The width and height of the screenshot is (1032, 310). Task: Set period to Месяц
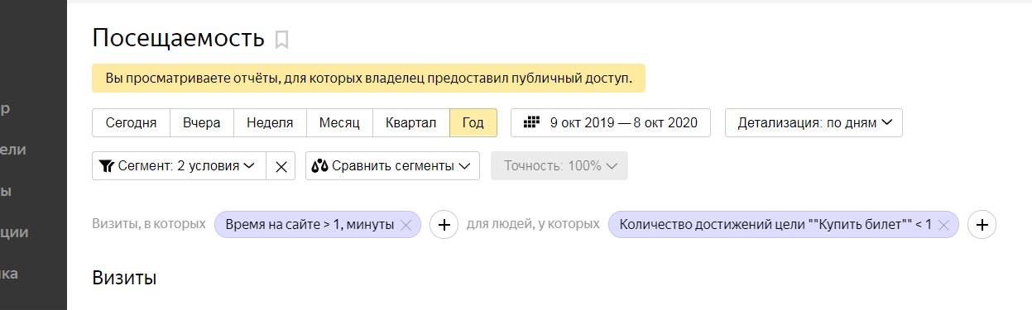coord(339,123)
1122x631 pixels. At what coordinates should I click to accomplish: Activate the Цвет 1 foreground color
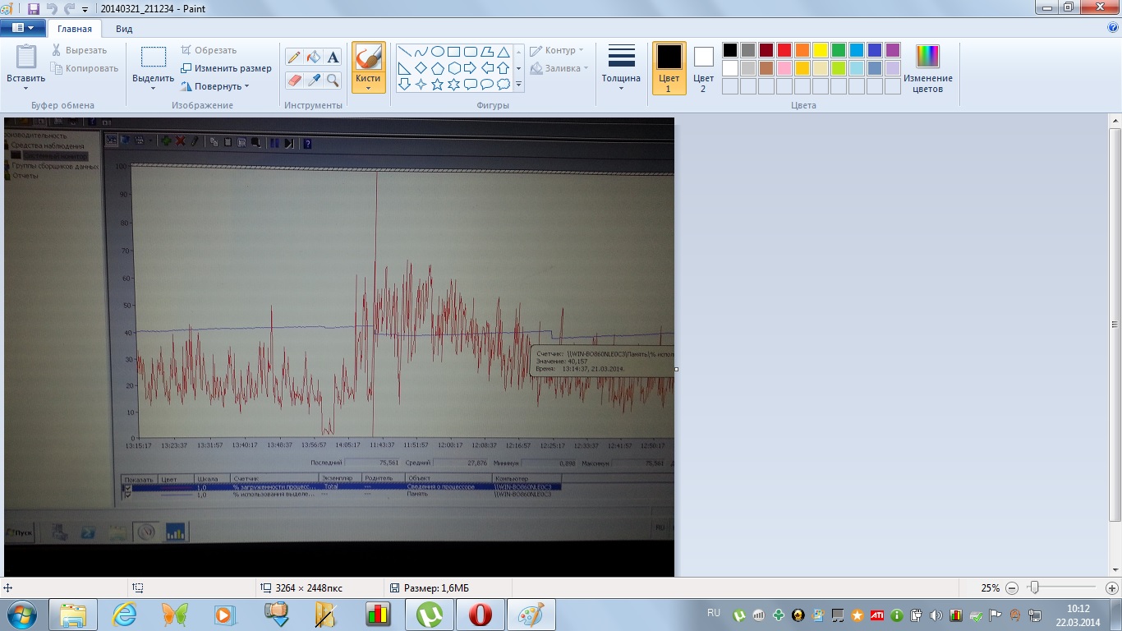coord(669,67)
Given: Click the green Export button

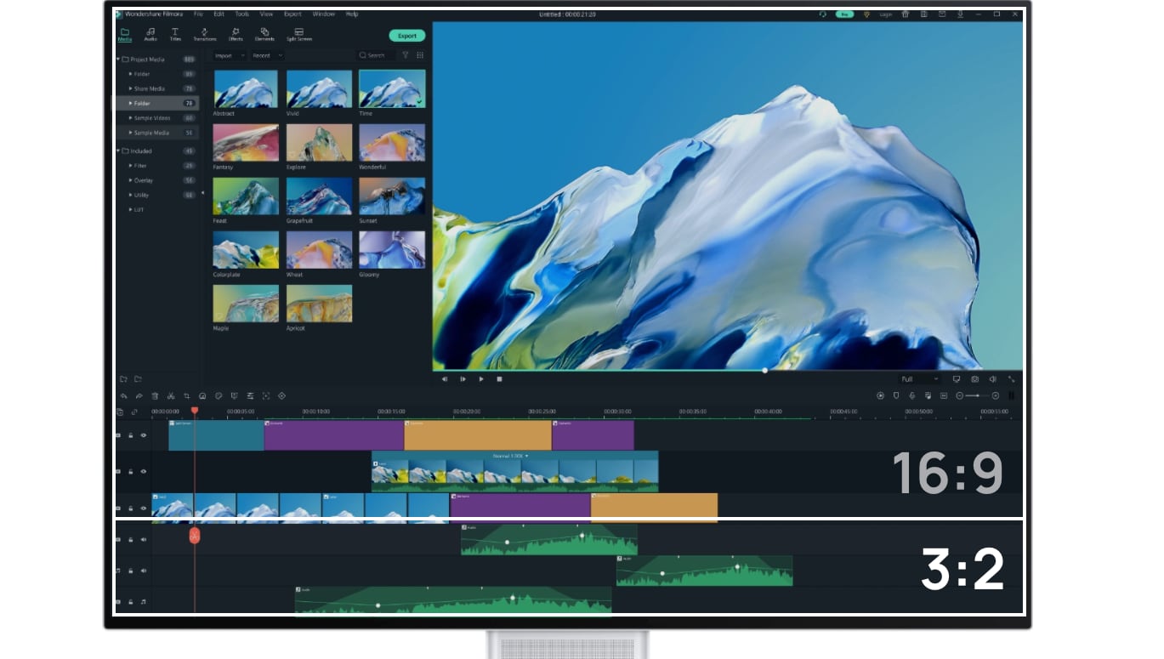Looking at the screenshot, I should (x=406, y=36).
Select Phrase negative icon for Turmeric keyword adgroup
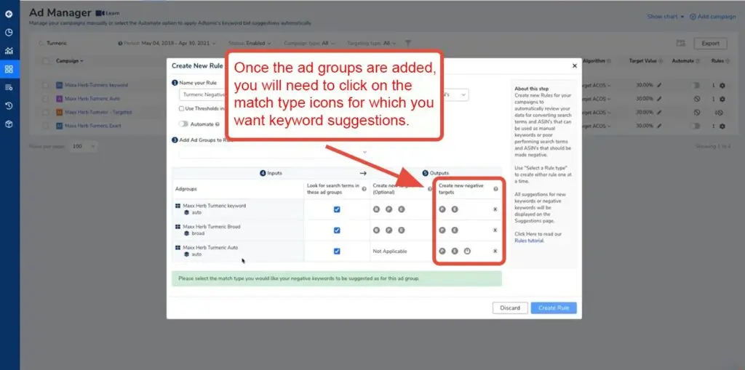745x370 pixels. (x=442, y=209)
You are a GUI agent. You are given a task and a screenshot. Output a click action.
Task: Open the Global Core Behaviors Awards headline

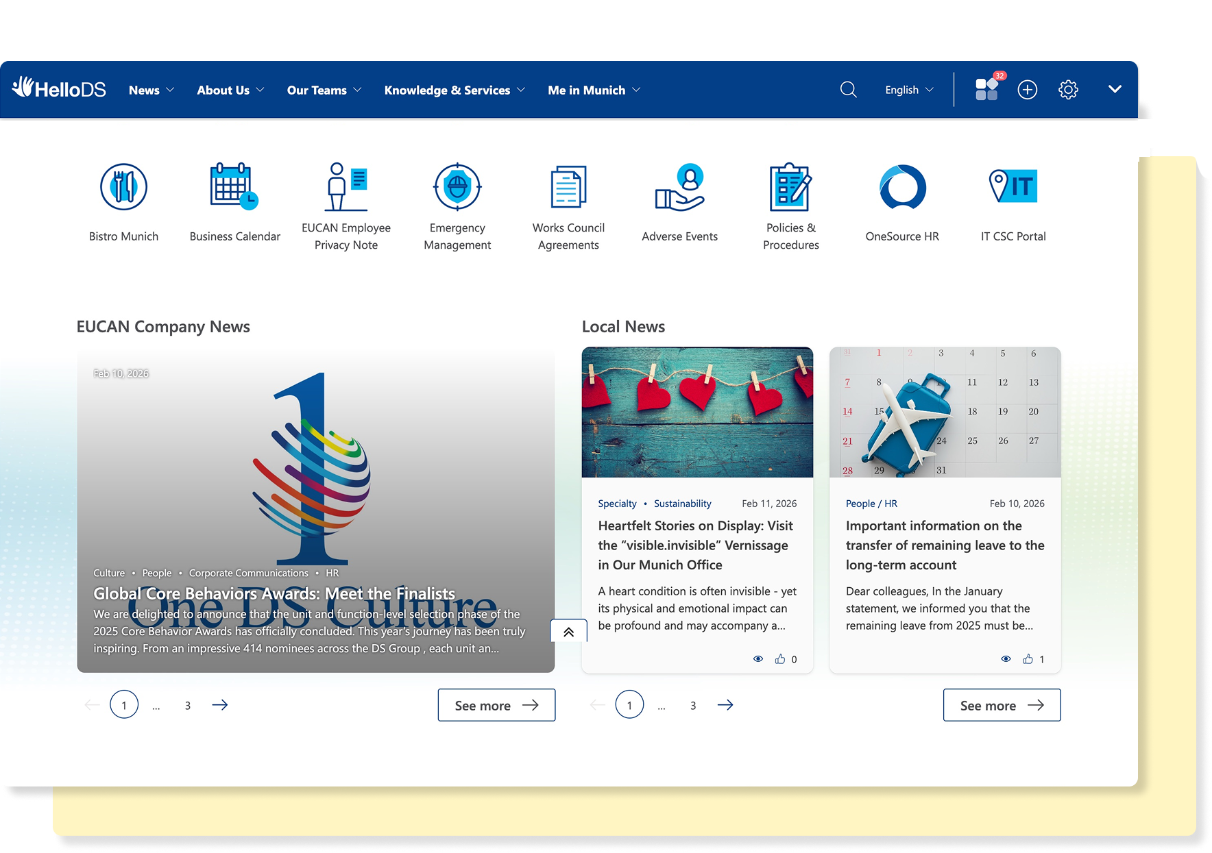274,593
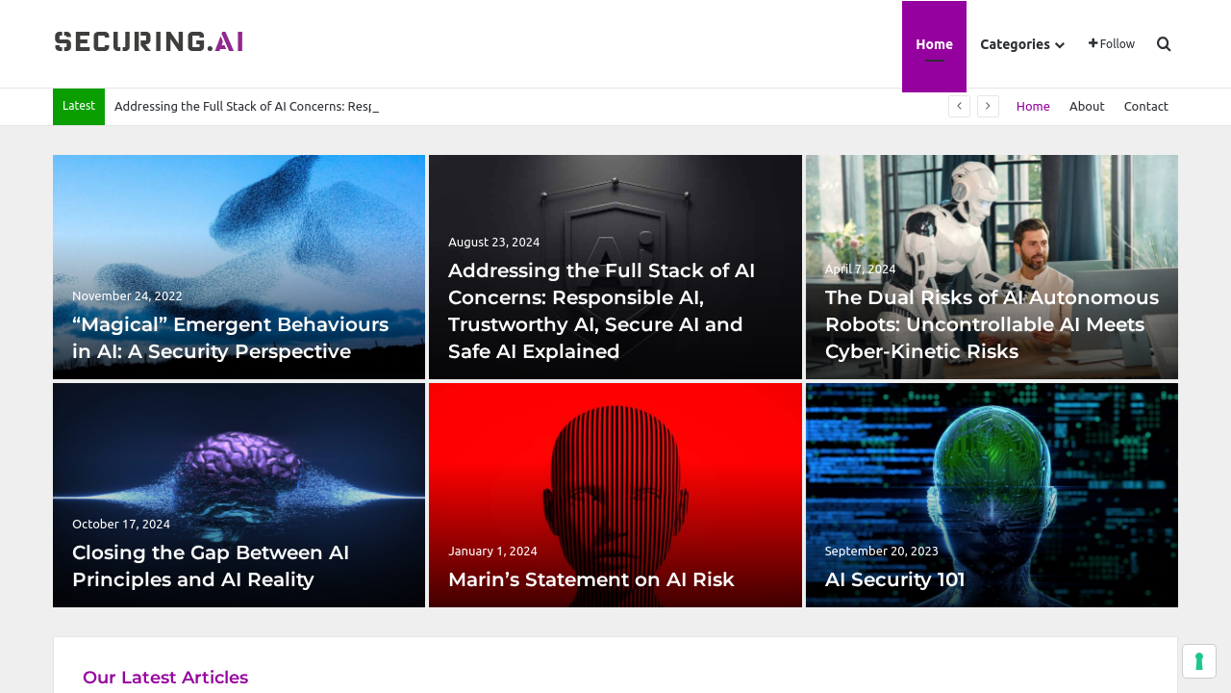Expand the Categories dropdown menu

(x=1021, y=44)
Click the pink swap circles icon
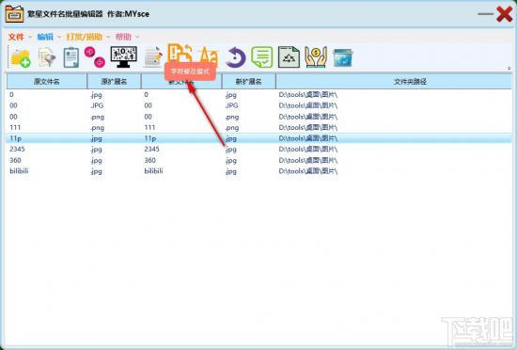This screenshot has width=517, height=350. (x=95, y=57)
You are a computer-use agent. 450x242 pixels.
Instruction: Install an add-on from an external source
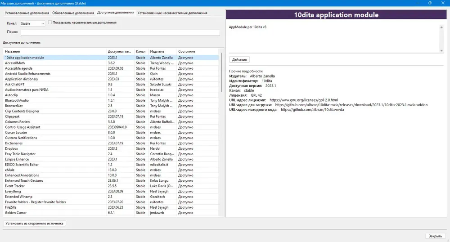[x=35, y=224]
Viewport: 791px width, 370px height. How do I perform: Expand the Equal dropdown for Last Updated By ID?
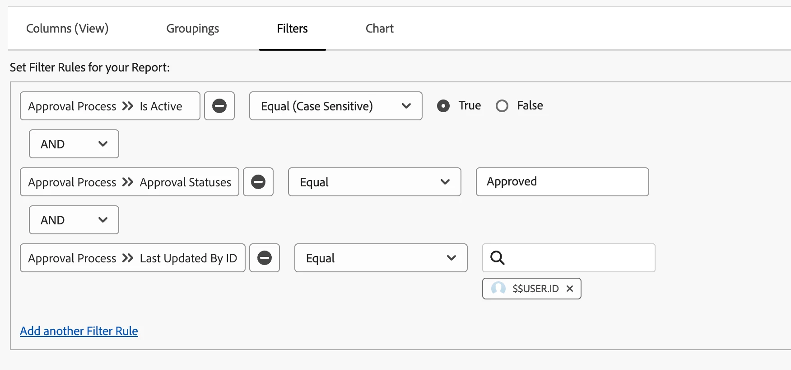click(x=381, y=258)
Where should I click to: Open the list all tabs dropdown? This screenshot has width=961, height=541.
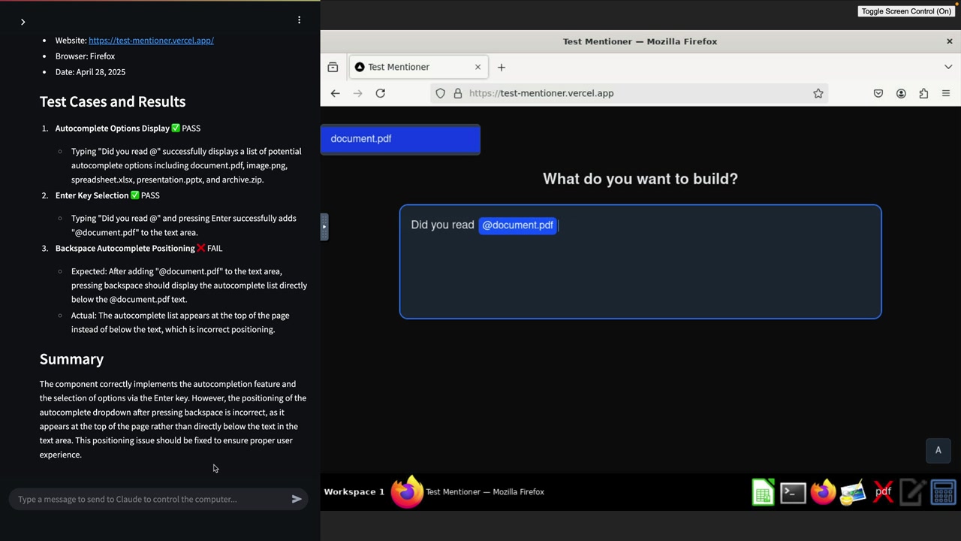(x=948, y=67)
________________________________________
Aim of the task:
Without including the pictures, copy all of the data exactly.

Solution to the problem:
The width and height of the screenshot is (1032, 310). Task: Set period to Месяц
coord(339,123)
1122x631 pixels. At what coordinates should I click to accomplish: Activate the Цвет 1 foreground color
coord(669,67)
Given: Click the green Export button

Looking at the screenshot, I should (x=406, y=36).
Select Phrase negative icon for Turmeric keyword adgroup
745x370 pixels. (x=442, y=209)
You are a GUI agent. You are given a task and a screenshot. Output a click action.
Task: Open the Global Core Behaviors Awards headline

274,593
Expand the Categories dropdown menu

(x=1021, y=44)
Click the pink swap circles icon
This screenshot has width=517, height=350. (x=95, y=57)
You are a computer-use agent. 450x242 pixels.
Instruction: Install an add-on from an external source
[x=35, y=224]
Viewport: 791px width, 370px height. How do I perform: Expand the Equal dropdown for Last Updated By ID?
click(x=381, y=258)
Where should I click to: Open the list all tabs dropdown? This screenshot has width=961, height=541.
(x=948, y=67)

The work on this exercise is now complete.